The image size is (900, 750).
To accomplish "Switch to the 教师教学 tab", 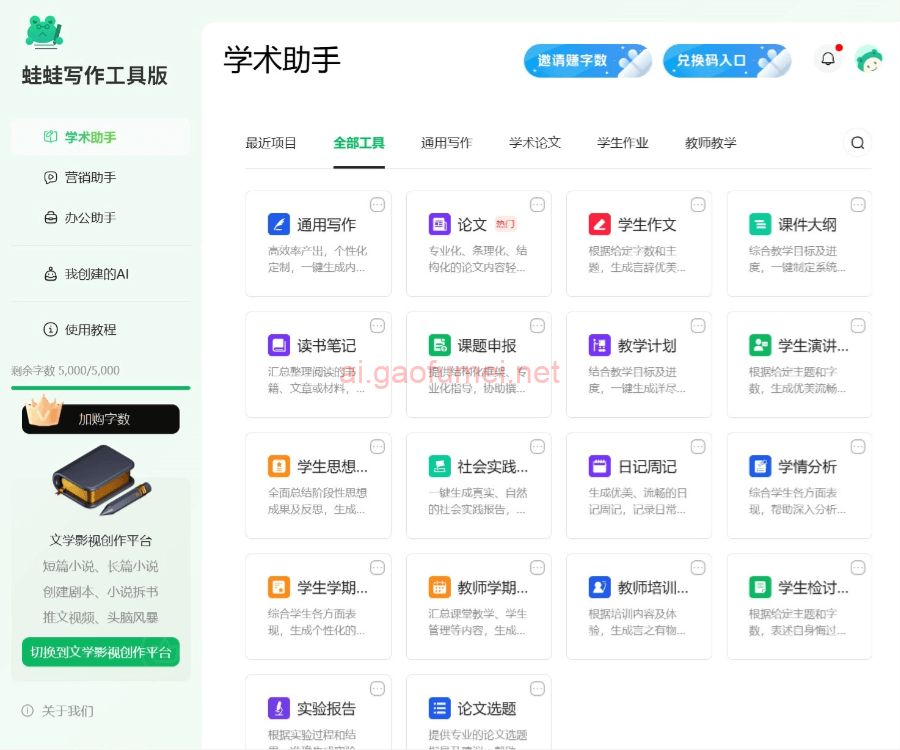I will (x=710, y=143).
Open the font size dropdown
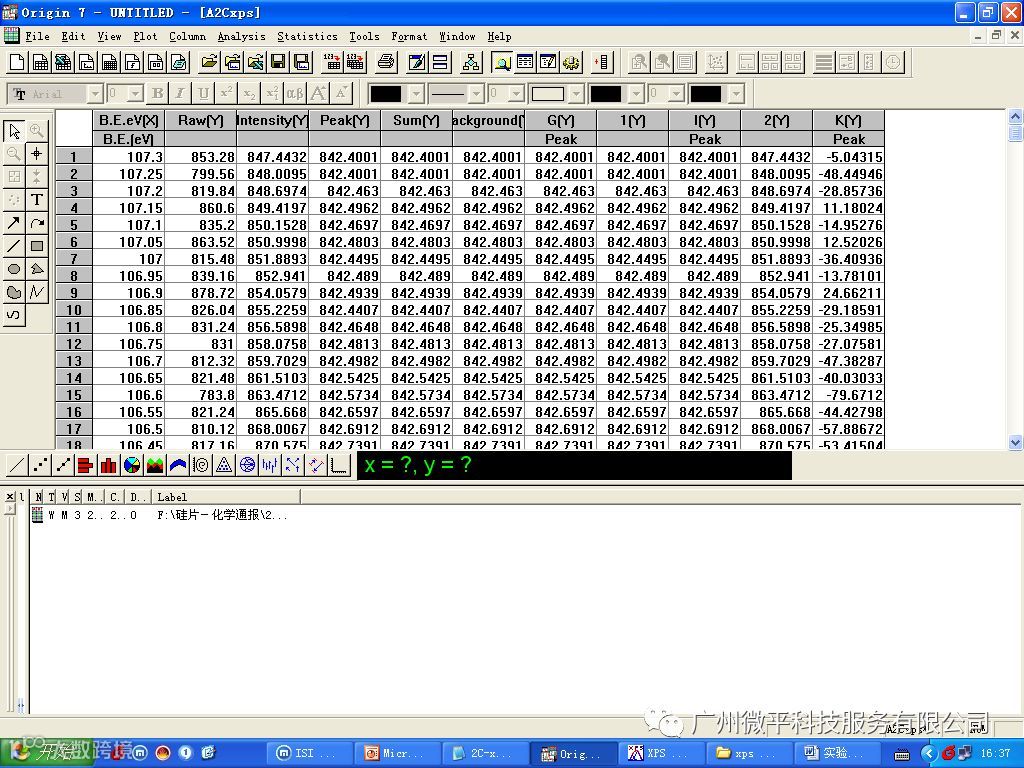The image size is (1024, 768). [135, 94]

--

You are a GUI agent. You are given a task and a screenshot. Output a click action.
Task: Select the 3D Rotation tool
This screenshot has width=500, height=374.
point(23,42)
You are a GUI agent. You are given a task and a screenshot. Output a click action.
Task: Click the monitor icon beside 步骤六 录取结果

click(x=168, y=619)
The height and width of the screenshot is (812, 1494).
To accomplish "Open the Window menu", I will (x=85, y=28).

...

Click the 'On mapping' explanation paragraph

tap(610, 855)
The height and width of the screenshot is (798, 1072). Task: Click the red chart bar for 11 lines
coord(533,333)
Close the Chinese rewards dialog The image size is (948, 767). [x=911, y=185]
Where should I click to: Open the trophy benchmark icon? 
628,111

> **What the task asks**: In the data above, which lines lie between the line with "This screenshot has width=500, height=374." and the line with "The height and width of the screenshot is (812, 1494).", inclusive? Print those lines exactly and nothing else.

> **Task answer**:
This screenshot has width=500, height=374.
point(23,42)
You are a GUI agent. You are given a task and a screenshot. Output a click action.
Task: Click the monitor icon beside 步骤六 录取结果

click(x=168, y=619)
The height and width of the screenshot is (812, 1494).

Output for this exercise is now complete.